The section order that works everywhere
- Header (name, role title, contact block).
- Professional summary (3–4 lines).
- Experience — reverse-chronological.
- Projects (optional, recommended for junior & tech roles).
- Education.
- Skills, grouped by category.
- Certifications & languages.
This order mirrors how recruiters read. They start with "who are you and what do you do", confirm recent experience, and only then review skills, education and extras. Putting Skills first (still common in US creative-industry templates) pushes Experience below the fold, where it often isn't read.
Length: one page, two pages, or more?
- 0–5 years experience: one page.
- 5–15 years: two pages is ideal. Never pad.
- 15+ years or senior leadership: two pages with an optional third page for publications, patents or speaking history.
The worst length is 1.25 pages — a second page with only a few lines looks unfinished. Either trim to one, or add substance to fill two.
Typography that parses cleanly
Do
- +Body text 10–11 pt; headings 12–14 pt.
- +Line height 1.4–1.6 for readability.
- +One font family for headings, one for body (max).
- +Calibri, Arial, Helvetica, Georgia, Roboto, Source Sans, Inter.
Don't
- −Display fonts with ligatures (parsing produces ‘Profle’ etc.).
- −Font sizes below 10 pt to squeeze content in.
- −Three or more font families on one page.
- −Bold + italic + underline on the same phrase.
Dates: always month + year, always both ends
Recruiters scan dates for gaps. A role listed as "2023" is ambiguous — was it one month or twelve? Format every role as Feb 2023 – Jul 2024. Use "Present" for your current job. If there are gaps longer than six months, explain them in one short line (study, parental leave, freelance) — unexplained gaps raise flags.
The header block
- Name — large, bold, plain text. No decorative graphics.
- Target role under the name (e.g. "Senior Backend Engineer"). This is an ATS-friendly keyword slot.
- Contact — phone, email, city + country, LinkedIn, portfolio. Plain text, one or two rows.
Photos: depends entirely on country
- Include a photo: Germany, Austria, Switzerland, France, Spain, Italy, most of Eastern Europe, Middle East, parts of Asia.
- Do NOT include a photo: United States, United Kingdom, Canada, Ireland, Australia — equal-opportunity laws make photos actively unwanted.
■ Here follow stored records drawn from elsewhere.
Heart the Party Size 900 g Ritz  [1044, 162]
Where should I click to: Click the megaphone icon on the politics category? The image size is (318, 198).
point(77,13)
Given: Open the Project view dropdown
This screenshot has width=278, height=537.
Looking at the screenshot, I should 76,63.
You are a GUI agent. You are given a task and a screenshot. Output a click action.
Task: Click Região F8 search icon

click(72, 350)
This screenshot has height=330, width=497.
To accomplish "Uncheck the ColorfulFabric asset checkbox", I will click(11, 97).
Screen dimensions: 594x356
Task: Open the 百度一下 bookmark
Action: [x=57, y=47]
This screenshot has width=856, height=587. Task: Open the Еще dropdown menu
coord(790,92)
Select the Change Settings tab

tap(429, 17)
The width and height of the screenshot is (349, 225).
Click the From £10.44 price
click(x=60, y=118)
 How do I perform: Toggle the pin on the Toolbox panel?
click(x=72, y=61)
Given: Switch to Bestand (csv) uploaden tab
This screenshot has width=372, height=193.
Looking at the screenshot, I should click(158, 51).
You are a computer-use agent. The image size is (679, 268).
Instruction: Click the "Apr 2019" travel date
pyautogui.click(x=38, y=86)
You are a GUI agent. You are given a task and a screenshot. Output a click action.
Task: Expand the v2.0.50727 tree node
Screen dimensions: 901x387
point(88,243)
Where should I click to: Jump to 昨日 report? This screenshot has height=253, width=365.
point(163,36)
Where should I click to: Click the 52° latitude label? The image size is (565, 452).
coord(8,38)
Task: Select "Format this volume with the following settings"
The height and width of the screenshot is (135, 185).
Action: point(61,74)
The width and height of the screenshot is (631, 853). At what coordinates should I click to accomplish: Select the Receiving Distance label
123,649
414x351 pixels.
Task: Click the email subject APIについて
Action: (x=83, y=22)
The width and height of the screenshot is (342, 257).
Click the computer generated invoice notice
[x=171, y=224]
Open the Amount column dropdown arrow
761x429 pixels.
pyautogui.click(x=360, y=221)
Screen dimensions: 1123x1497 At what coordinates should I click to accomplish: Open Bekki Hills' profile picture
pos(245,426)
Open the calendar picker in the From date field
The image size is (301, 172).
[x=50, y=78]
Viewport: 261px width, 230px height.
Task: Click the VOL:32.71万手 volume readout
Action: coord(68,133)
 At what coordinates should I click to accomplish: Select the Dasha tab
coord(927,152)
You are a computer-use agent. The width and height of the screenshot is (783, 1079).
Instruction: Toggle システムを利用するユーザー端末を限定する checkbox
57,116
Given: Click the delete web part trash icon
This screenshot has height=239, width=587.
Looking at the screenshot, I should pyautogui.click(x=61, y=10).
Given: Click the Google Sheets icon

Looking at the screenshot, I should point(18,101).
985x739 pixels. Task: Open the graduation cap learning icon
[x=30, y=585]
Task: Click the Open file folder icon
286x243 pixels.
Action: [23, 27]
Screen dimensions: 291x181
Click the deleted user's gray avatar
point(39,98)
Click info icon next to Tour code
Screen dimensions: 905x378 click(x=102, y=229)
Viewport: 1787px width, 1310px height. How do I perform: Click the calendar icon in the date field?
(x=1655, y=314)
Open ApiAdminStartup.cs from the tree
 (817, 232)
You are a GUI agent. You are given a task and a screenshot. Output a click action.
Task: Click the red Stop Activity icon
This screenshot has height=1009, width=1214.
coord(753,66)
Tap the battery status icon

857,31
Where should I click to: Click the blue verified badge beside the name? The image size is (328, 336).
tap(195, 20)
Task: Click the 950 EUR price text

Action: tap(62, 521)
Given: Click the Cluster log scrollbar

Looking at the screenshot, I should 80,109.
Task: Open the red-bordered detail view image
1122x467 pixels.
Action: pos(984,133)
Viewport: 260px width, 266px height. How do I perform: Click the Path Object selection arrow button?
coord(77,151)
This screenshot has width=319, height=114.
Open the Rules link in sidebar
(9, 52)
- If including one, use a neutral, professional headshot. Infographic icons or stylised illustrations do not replace a photo.
Hyperlinks and contact details
Links in a CV must be clickable in the exported PDF and legible on paper. Display the readable domain form (linkedin.com/in/yourname, github.com/yourname) rather than a full URL with tracking parameters. Do not replace your phone number with an icon — some ATS parsers discard image-only contact elements.
Colour use in 2026
Accent colour only on: your name, section headings, and optionally a subtle horizontal rule. Never on body text, bullets, or skill chips. Stick to a single accent hue — two or more colours feel dated and reduce scannability.
Filename conventions
Recruiters save dozens of CVs per day. A filename like CV-final-v3.pdf gets renamed or lost. Export as FirstName-LastName-TargetRole-2026.pdf. It is searchable, it is polite, and it quietly signals attention to detail.
Quick 2026 format checklist
- Single column, full-width content.
- Reverse-chronological experience.
- Max 2 pages for 15 years or less.
- Month + year dates on every role.
- One accent colour, used sparingly.
- Standard font, 10–11 pt body.
- Plain-text contact block, top of page.
- Filename with your name and target role.
- Exported as text-based PDF, not a scan.